Стало быть, г-н Беккер, банкир короля, этот красивый молодой человек, так безумно влюбленный в Луизу, и есть главный заговорщик.
Но какова же цель этого заговора?
Перерезать в течение ночи шесть или восемь тысяч французов, занявших Неаполь, и с ними всех их сторонников!
При мысли о готовящейся новой Сицилийской вечерне Микеле почувствовал, как под великолепным мундиром его пробирает озноб.
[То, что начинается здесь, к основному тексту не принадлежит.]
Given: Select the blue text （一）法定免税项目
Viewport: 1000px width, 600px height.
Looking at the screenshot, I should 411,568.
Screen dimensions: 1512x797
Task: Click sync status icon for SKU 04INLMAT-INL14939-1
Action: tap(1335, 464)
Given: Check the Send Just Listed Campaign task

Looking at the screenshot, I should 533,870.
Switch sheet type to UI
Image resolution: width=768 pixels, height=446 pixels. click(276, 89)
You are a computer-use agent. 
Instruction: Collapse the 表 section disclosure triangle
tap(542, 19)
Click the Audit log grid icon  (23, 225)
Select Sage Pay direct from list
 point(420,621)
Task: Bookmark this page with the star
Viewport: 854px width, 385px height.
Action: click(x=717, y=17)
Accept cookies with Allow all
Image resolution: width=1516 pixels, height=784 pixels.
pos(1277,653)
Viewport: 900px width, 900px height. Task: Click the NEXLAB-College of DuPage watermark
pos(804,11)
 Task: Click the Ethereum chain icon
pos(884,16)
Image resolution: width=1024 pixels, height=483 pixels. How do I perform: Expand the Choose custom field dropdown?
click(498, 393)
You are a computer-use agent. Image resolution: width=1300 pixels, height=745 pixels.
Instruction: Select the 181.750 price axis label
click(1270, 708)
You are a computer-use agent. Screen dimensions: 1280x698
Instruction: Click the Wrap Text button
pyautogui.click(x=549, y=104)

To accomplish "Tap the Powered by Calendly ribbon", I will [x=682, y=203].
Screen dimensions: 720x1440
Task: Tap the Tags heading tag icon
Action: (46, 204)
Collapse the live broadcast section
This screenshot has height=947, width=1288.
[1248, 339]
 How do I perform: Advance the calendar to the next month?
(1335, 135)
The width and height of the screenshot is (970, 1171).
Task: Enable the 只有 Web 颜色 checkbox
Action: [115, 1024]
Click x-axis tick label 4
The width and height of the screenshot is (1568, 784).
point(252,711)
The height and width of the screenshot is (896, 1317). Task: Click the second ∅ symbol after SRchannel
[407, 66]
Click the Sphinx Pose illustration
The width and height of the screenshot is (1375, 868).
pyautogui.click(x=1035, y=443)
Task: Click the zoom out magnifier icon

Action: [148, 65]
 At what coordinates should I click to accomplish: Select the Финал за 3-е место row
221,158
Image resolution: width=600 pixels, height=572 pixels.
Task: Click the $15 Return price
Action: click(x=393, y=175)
Ведь и он, Микеле, тоже сторонник французов, притом один из самых ярых! Значит, ему одному из первых перережут горло или, что вернее, его повесят, поскольку ему предсказано было стать полковником и быть повешенным.
Раз уж предсказание Нанно должно сбыться, Микеле предпочитал, чтобы оно сбылось, по крайней мере, как можно позже!
Отсрочка, какая у него оставалась с утра четверга до вечера пятницы, показалась ему недостаточно долгой.
И он подумал, что, руководствуясь пословицей: «Лучше убить дьявола, пока он не убил тебя», надлежит, не теряя времени, приготовиться к защите от этого дьявола.
Принять решение ему было тем легче, что его совесть отнюдь не волновали сомнения, которые тревожили его молочную сестру. Ему не открывали никаких тайн, и он не давал никаких клятв.
О заговоре он проведал нечаянно, сидя у дверей, как некий точильщик узнал о заговоре Каталины; к тому же он ведь не подслушивал, он просто услышал — вот и все.
Имя главы заговора он угадал потому, что Джованнина назвала его, отнюдь не делая из этого секрета.
Микеле рассудил, что, позволив совершиться реакционным замыслам господ Симоне и Андреа Беккеров, он действительно заслужит прозвище «дурачок», которое дали ему, Микеле, конечно же, совсем необдуманно; он, напротив, заслуживает перед современниками и потомками звания «мудреца», не хуже, чем Фалес или Солон, ибо, помешав совершиться контрреволюционному перевороту, он ценой жизни двух людей спасет жизнь двадцати или тридцати тысяч.
Итак, решив не медлить, он вышел из комнаты, смежной с той, в которой находились наши влюбленные, и, выйдя, закрыл за собой дверь, чтобы никто не мог войти, не будучи услышанным.
Шум закрываемой двери заставил насторожиться Луизу и Сальвато. Они бы встревожились еще больше, если бы, предполагая, что открыл дверь Микеле-дурачок, узнали, с какой целью закрыл ее Микеле-мудрец.